In the data below, change "What do you see" to "What is shown" and leave every other word as it is.

-- RECORDS FOR THE EXERCISE follows --

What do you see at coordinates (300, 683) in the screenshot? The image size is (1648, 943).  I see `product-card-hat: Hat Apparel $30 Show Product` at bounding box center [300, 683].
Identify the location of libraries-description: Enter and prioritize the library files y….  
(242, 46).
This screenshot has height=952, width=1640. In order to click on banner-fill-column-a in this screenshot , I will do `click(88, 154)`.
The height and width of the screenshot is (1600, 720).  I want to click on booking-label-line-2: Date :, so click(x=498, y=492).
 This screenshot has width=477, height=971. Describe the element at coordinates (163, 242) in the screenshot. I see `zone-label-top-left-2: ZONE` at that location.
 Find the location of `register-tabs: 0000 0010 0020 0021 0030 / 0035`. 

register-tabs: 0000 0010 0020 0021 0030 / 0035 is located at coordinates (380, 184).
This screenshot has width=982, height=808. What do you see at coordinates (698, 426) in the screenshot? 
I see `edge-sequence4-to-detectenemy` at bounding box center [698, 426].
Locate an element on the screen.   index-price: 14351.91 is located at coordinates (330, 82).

-- RECORDS FOR THE EXERCISE concluded --

■ YOUR RESPONSE
What is shown at coordinates (300, 683) in the screenshot? The image size is (1648, 943).  I see `product-card-hat: Hat Apparel $30 Show Product` at bounding box center [300, 683].
Identify the location of libraries-description: Enter and prioritize the library files y….  
(242, 46).
This screenshot has height=952, width=1640. In order to click on banner-fill-column-a in this screenshot , I will do `click(88, 154)`.
The height and width of the screenshot is (1600, 720).  I want to click on booking-label-line-2: Date :, so click(x=498, y=492).
 This screenshot has width=477, height=971. Describe the element at coordinates (163, 242) in the screenshot. I see `zone-label-top-left-2: ZONE` at that location.
 Find the location of `register-tabs: 0000 0010 0020 0021 0030 / 0035`. 

register-tabs: 0000 0010 0020 0021 0030 / 0035 is located at coordinates (380, 184).
This screenshot has width=982, height=808. What is shown at coordinates (698, 426) in the screenshot? 
I see `edge-sequence4-to-detectenemy` at bounding box center [698, 426].
Locate an element on the screen.   index-price: 14351.91 is located at coordinates (330, 82).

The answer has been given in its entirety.